Which doesn't mean Ravel's music has to be devoid of visceral physical energy. But his most characteristic music often is. I think of Ravel when I recall Yeats's description of Keats looking at life "through a sweet shop window." In most of his work, Ravel has a childlike delicacy. He also has the perfectionism of a consummate pastry chef.
Personally, I don't advocate listening to classical music during sex, since I already think too much. But if I did, I'd choose Ravel's piano music long before the Bolero. People describe the Bolero as an endless climax, but I'd say it's closer to being endlessly repetitive. Whereas the piano music is liquid and sensitive, which fits a couple's changing rhythms.

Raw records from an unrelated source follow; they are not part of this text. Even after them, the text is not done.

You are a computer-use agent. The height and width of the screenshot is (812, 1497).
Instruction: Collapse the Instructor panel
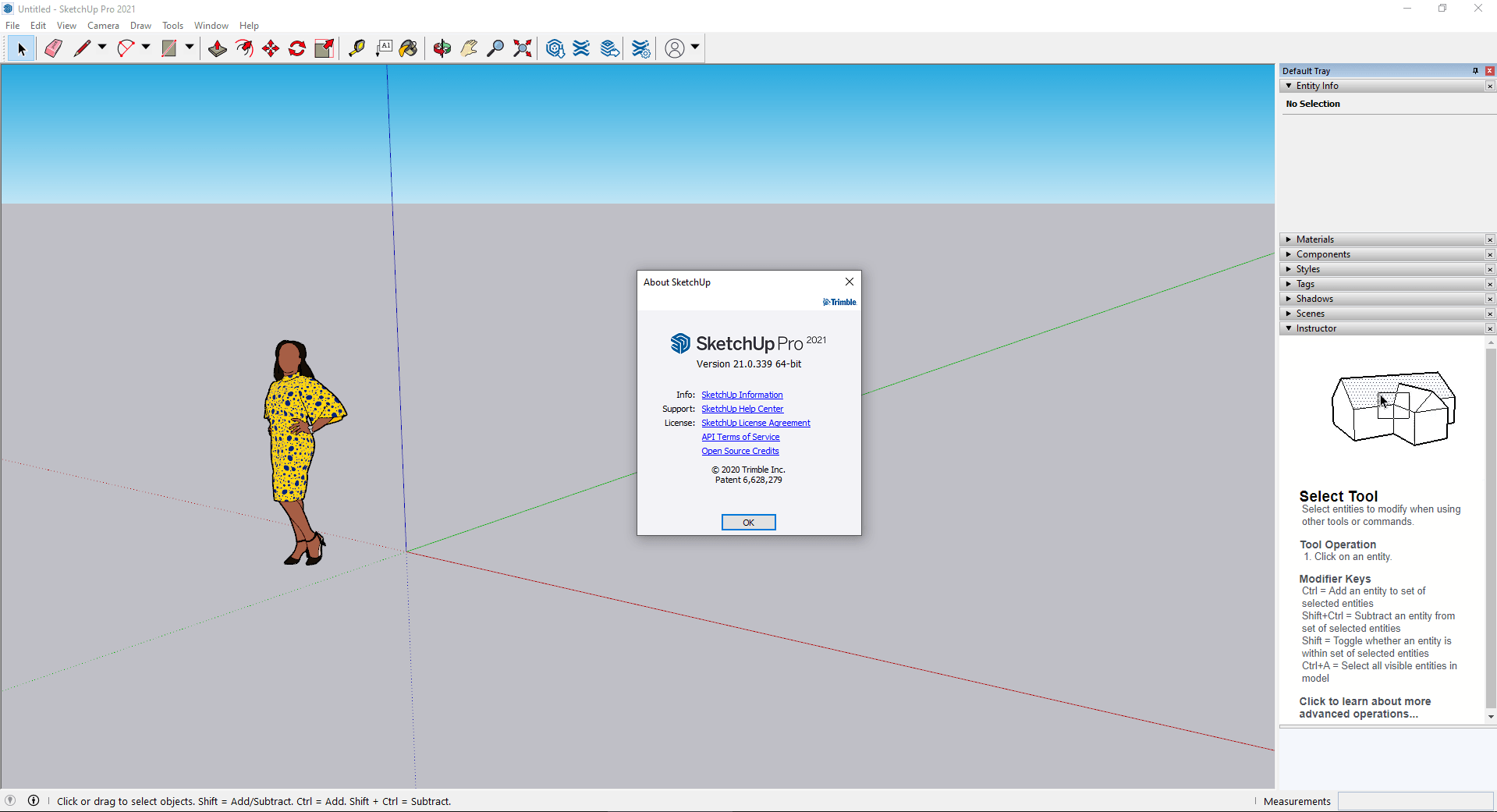click(1316, 328)
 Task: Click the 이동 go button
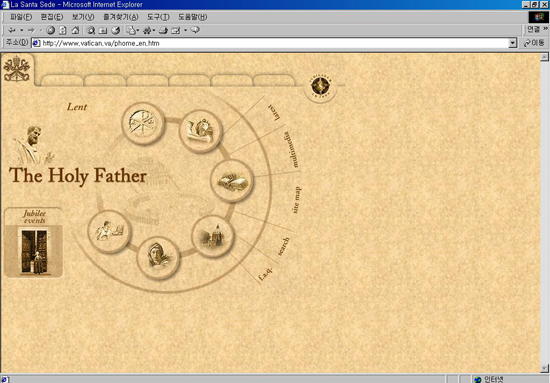[534, 43]
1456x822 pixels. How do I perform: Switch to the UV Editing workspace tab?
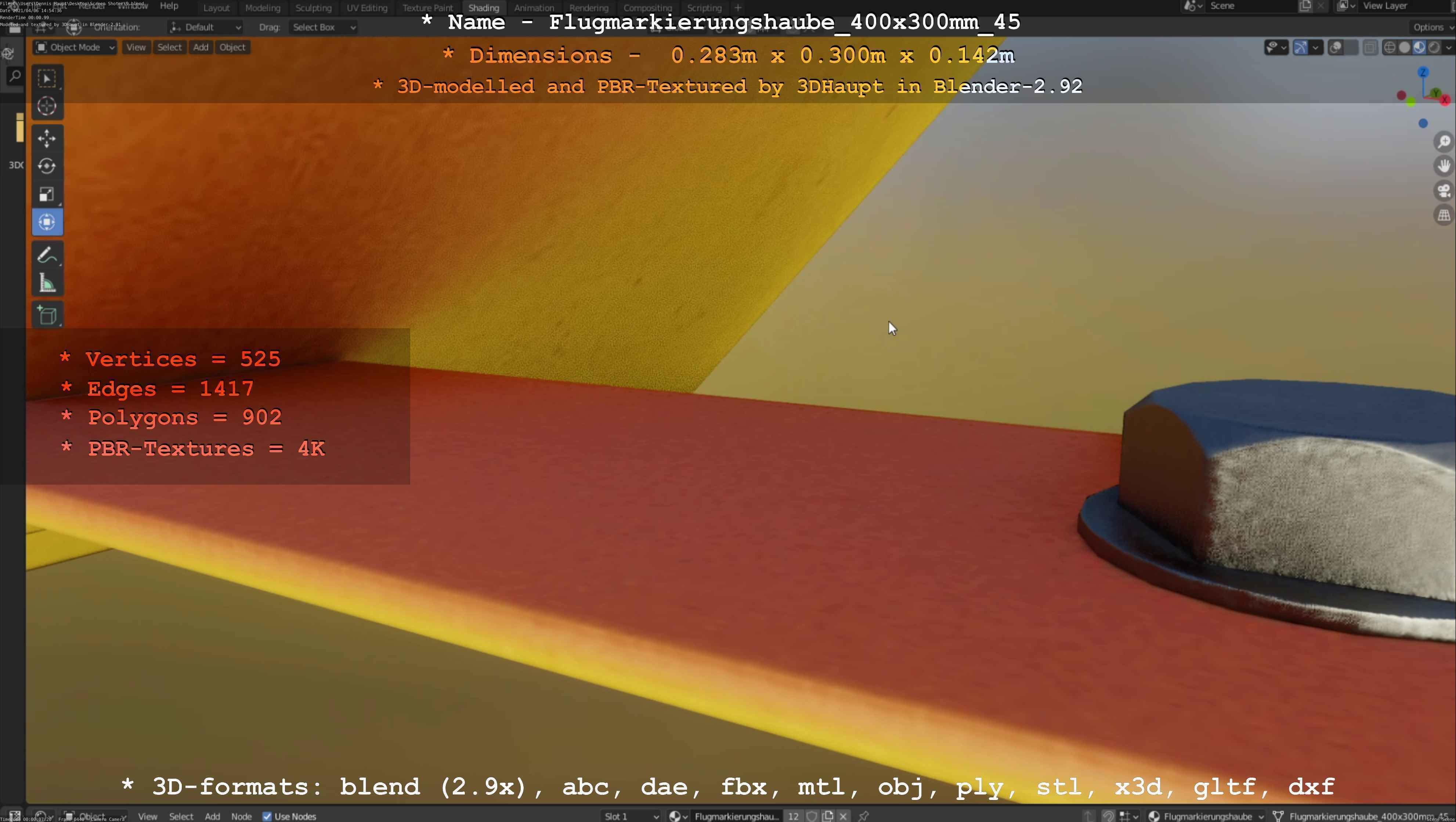[367, 8]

Also: I think the kind of music one picks has to do with the particular partner, mood and level of alertness. Downtempo is good for certain sleepy encounters, but for a woman who wants to feel heavenly about getting hammered allegro vivace, I'd choose vintage LTJ Bukem or something a bit newer (Total Science, for example). For women in their mid-to-late thirties, I've found Vampiros Lesbos to be OK, as well as Transient Waves and the soundtrack to Gil Occhi Freddi Della Paura. (Some used to ask for K&D and Thievery, which was frighteningly mundane, but like any hypnotized bachelor, I appeased them nonetheless (mostly with Matthew Herbert).) Monolake's Cinemascope and Gravity can be good for mechanical encounters, though I just saw a not-younger woman last week who couldn't take Monolake's "repetition" (read: grim dryness), so I played Casino vs. Japan instead (equally repetitious but brighter and lighter). The best cut for my purposes: "Ionized." There's something pleasant about feeling a comb filter rise through you slowly during the act.
And of course there are times when you want no music whatsoever, just something to drown out certain frequencies. In which case I'd choose the completely arhythmic: Nuuk, or Permafrost. And sometimes you want nothing playing at all, especially when your partner is talkative and has a great accent.
What I can't have playing are male vocals of any kind. I don't even think I could keep it up listening to male hip hop -- which is perhaps one of many reasons I won't get the chance to know Asia Argento.
OT: I thought I should mention certain films that have proved fruitful as preludes to musical or a cappella encounters: Dellamore Dellamorte (aka, Cemetary Man), by Michele Soavi; The Night Porter.